Exercise prompt |
What appears in the data must be reproduced exactly.

Data for processing |
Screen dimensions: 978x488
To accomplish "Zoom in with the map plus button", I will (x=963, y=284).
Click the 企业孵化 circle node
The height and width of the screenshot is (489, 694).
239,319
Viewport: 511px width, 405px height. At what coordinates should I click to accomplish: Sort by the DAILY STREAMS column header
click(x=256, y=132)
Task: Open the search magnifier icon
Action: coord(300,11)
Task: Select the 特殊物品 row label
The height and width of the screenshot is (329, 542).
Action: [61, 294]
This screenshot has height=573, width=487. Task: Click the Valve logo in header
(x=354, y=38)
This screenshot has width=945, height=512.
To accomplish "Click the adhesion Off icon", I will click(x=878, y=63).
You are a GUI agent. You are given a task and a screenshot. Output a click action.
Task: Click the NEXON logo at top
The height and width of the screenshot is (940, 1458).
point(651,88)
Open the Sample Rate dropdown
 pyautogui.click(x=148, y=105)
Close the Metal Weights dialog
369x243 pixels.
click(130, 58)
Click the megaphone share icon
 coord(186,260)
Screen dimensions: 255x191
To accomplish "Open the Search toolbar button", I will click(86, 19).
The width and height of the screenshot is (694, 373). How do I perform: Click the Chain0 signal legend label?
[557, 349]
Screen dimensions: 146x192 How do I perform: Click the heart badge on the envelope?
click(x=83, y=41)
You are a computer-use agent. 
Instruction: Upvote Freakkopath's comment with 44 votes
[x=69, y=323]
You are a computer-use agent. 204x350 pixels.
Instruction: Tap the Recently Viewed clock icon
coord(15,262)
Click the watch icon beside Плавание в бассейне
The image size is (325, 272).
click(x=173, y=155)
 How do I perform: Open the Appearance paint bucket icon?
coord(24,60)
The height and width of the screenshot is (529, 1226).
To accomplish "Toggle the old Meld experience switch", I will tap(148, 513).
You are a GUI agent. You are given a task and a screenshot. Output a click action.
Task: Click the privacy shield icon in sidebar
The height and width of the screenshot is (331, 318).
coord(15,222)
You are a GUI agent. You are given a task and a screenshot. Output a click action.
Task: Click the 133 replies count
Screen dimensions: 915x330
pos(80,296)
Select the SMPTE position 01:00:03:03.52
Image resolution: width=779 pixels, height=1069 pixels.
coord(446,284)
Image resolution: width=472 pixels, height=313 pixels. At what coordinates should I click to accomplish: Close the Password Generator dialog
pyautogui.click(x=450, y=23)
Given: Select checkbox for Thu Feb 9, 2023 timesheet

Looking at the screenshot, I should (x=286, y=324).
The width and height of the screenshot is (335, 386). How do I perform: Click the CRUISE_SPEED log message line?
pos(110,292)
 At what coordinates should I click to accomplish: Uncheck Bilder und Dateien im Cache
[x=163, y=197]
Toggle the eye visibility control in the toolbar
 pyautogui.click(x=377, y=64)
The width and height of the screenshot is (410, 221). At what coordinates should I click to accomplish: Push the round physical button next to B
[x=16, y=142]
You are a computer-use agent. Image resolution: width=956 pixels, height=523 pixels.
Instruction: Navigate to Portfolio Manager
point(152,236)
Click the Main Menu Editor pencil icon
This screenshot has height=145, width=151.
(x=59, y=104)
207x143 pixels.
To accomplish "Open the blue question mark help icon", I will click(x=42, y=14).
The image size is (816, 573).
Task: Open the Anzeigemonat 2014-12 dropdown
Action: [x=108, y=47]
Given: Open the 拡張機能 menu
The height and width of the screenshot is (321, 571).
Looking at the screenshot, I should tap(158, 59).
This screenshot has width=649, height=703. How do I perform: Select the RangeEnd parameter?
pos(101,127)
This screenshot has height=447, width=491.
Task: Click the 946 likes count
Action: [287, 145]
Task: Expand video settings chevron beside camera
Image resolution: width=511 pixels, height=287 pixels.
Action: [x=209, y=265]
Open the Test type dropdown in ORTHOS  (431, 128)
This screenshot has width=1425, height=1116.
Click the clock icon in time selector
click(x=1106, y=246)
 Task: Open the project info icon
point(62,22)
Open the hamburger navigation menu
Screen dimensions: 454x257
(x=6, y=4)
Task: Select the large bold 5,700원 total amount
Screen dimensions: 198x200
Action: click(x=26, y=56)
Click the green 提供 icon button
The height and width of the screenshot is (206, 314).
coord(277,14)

Result for this exercise |
Screen dimensions: 978x488
To accomplish "Zoom in with the map plus button", I will (x=963, y=284).
Click the 企业孵化 circle node
The height and width of the screenshot is (489, 694).
239,319
Viewport: 511px width, 405px height. At what coordinates should I click to accomplish: Sort by the DAILY STREAMS column header
click(x=256, y=132)
Task: Open the search magnifier icon
Action: coord(300,11)
Task: Select the 特殊物品 row label
The height and width of the screenshot is (329, 542).
Action: [61, 294]
This screenshot has height=573, width=487. Task: Click the Valve logo in header
(x=354, y=38)
This screenshot has width=945, height=512.
To accomplish "Click the adhesion Off icon", I will click(x=878, y=63).
You are a GUI agent. You are given a task and a screenshot. Output a click action.
Task: Click the NEXON logo at top
The height and width of the screenshot is (940, 1458).
point(651,88)
Open the Sample Rate dropdown
 pyautogui.click(x=148, y=105)
Close the Metal Weights dialog
369x243 pixels.
click(130, 58)
Click the megaphone share icon
 coord(186,260)
Screen dimensions: 255x191
To accomplish "Open the Search toolbar button", I will click(86, 19).
The width and height of the screenshot is (694, 373). How do I perform: Click the Chain0 signal legend label?
[557, 349]
Screen dimensions: 146x192 How do I perform: Click the heart badge on the envelope?
click(x=83, y=41)
You are a computer-use agent. 
Instruction: Upvote Freakkopath's comment with 44 votes
[x=69, y=323]
You are a computer-use agent. 204x350 pixels.
Instruction: Tap the Recently Viewed clock icon
coord(15,262)
Click the watch icon beside Плавание в бассейне
The image size is (325, 272).
click(x=173, y=155)
 How do I perform: Open the Appearance paint bucket icon?
coord(24,60)
The height and width of the screenshot is (529, 1226).
To accomplish "Toggle the old Meld experience switch", I will tap(148, 513).
You are a GUI agent. You are given a task and a screenshot. Output a click action.
Task: Click the privacy shield icon in sidebar
The height and width of the screenshot is (331, 318).
coord(15,222)
You are a GUI agent. You are given a task and a screenshot. Output a click action.
Task: Click the 133 replies count
Screen dimensions: 915x330
pos(80,296)
Select the SMPTE position 01:00:03:03.52
Image resolution: width=779 pixels, height=1069 pixels.
coord(446,284)
Image resolution: width=472 pixels, height=313 pixels. At what coordinates should I click to accomplish: Close the Password Generator dialog
pyautogui.click(x=450, y=23)
Given: Select checkbox for Thu Feb 9, 2023 timesheet

Looking at the screenshot, I should (x=286, y=324).
The width and height of the screenshot is (335, 386). How do I perform: Click the CRUISE_SPEED log message line?
pos(110,292)
 At what coordinates should I click to accomplish: Uncheck Bilder und Dateien im Cache
[x=163, y=197]
Toggle the eye visibility control in the toolbar
 pyautogui.click(x=377, y=64)
The width and height of the screenshot is (410, 221). At what coordinates should I click to accomplish: Push the round physical button next to B
[x=16, y=142]
You are a computer-use agent. Image resolution: width=956 pixels, height=523 pixels.
Instruction: Navigate to Portfolio Manager
point(152,236)
Click the Main Menu Editor pencil icon
This screenshot has height=145, width=151.
(x=59, y=104)
207x143 pixels.
To accomplish "Open the blue question mark help icon", I will click(x=42, y=14).
The image size is (816, 573).
Task: Open the Anzeigemonat 2014-12 dropdown
Action: [x=108, y=47]
Given: Open the 拡張機能 menu
The height and width of the screenshot is (321, 571).
Looking at the screenshot, I should tap(158, 59).
This screenshot has width=649, height=703. How do I perform: Select the RangeEnd parameter?
pos(101,127)
This screenshot has height=447, width=491.
Task: Click the 946 likes count
Action: [287, 145]
Task: Expand video settings chevron beside camera
Image resolution: width=511 pixels, height=287 pixels.
Action: [x=209, y=265]
Open the Test type dropdown in ORTHOS  (431, 128)
This screenshot has width=1425, height=1116.
Click the clock icon in time selector
click(x=1106, y=246)
 Task: Open the project info icon
point(62,22)
Open the hamburger navigation menu
Screen dimensions: 454x257
(x=6, y=4)
Task: Select the large bold 5,700원 total amount
Screen dimensions: 198x200
Action: click(x=26, y=56)
Click the green 提供 icon button
The height and width of the screenshot is (206, 314).
coord(277,14)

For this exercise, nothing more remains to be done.